> [Challenges]:
**a)** Reproduce verbatim the passage of the article on the Webb telescope that runs between "Hubble Space Telescope Successor" and "today (March 24).", inclusive.
**b)** Answer the following questions using the article on the Webb telescope:
(i) How far from Earth will the telescope be located in space?
(ii) How much reserve time do officials have in the schedule?
(iii) How long is the integration and testing phase expected to take?

··· Quoted passage ···

Hubble Space Telescope Successor on Track for 2018 Launch, NASA Tells Congress

This artist's impression of NASA's James Webb Space Telescope shows the spacecraft completely deployed in space.
This artist's impression of NASA's James Webb Space Telescope shows the spacecraft completely deployed in space. (Image credit: Northrop Grumman)

NASA's successor to the Hubble Space Telescope is on schedule and budget for now, space agency officials told members of Congress today (March 24).

The James Webb Space Telescope (JWST) — scheduled to launch to space in three years — is expected to peer deep into the universe to help scientists learn more about the mechanics of the cosmos. Due to replace the Hubble telescope, the JWST will also beam back amazing images of the cosmos from its place in space, about 932,000 miles (1.5 million kilometers) from Earth. The JWST will even help scientists hunt for alien planets that are relatively near Earth.

The $8.8 billion telescope project has also been notorious for cost overruns and delays through the course of its development, but NASA officials confirmed today that the telescope should be ready in time for its 2018 launch. [See photos of James Webb Space Telescope]

"This next great space observatory, and indeed the world’s most powerful planned space telescope, remains within budget and on track to meet its October 2018 launch readiness date," NASA associate administrator in the science mission directorate John Grunsfeld said during a U.S. House of Representatives space subcommittee hearing today. "Just as important to the success of the program, NASA will meet the science community’s ambitious goals with Webb [JWST]."

 

Cristina Chaplain, of the United States Government Accountability Office, did stress that people involved with the project need to remain vigilant if the telescope is going to remain on track for launch. Officials do have about 10 months of reserve time, which could provide some wiggle room in the schedule should problems arise. The next phase of the JWST project could prove to be particularly difficult and may result in delays, Chaplain said.

"The JWST project continues to report that it remains on schedule and budget with its overall schedule reserve currently above its plan," Chaplain said in her testimony to Congress. "However, the project is now entering a difficult phase of development — integration and testing — which is expected to take another 3.5 years to complete."

··· Dataset section ···

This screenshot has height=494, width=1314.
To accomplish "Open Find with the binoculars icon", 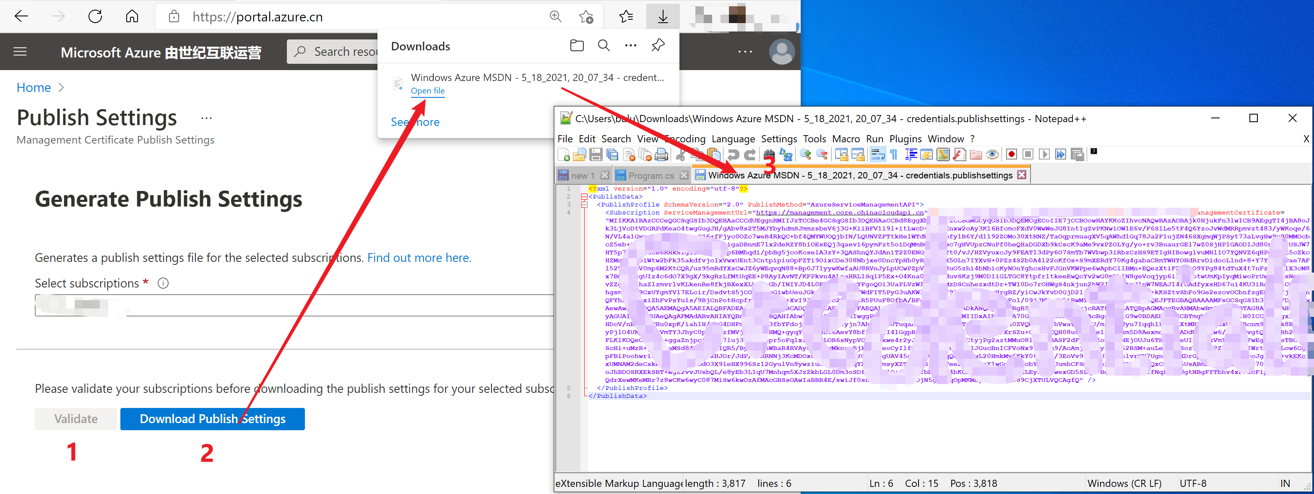I will point(769,154).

···

> [Task-by-task answers]:
**a)**
Hubble Space Telescope Successor on Track for 2018 Launch, NASA Tells Congress

This artist's impression of NASA's James Webb Space Telescope shows the spacecraft completely deployed in space.
This artist's impression of NASA's James Webb Space Telescope shows the spacecraft completely deployed in space. (Image credit: Northrop Grumman)

NASA's successor to the Hubble Space Telescope is on schedule and budget for now, space agency officials told members of Congress today (March 24).

**b)**
(i) About 932,000 miles (1.5 million kilometers).
(ii) About 10 months.
(iii) Another 3.5 years.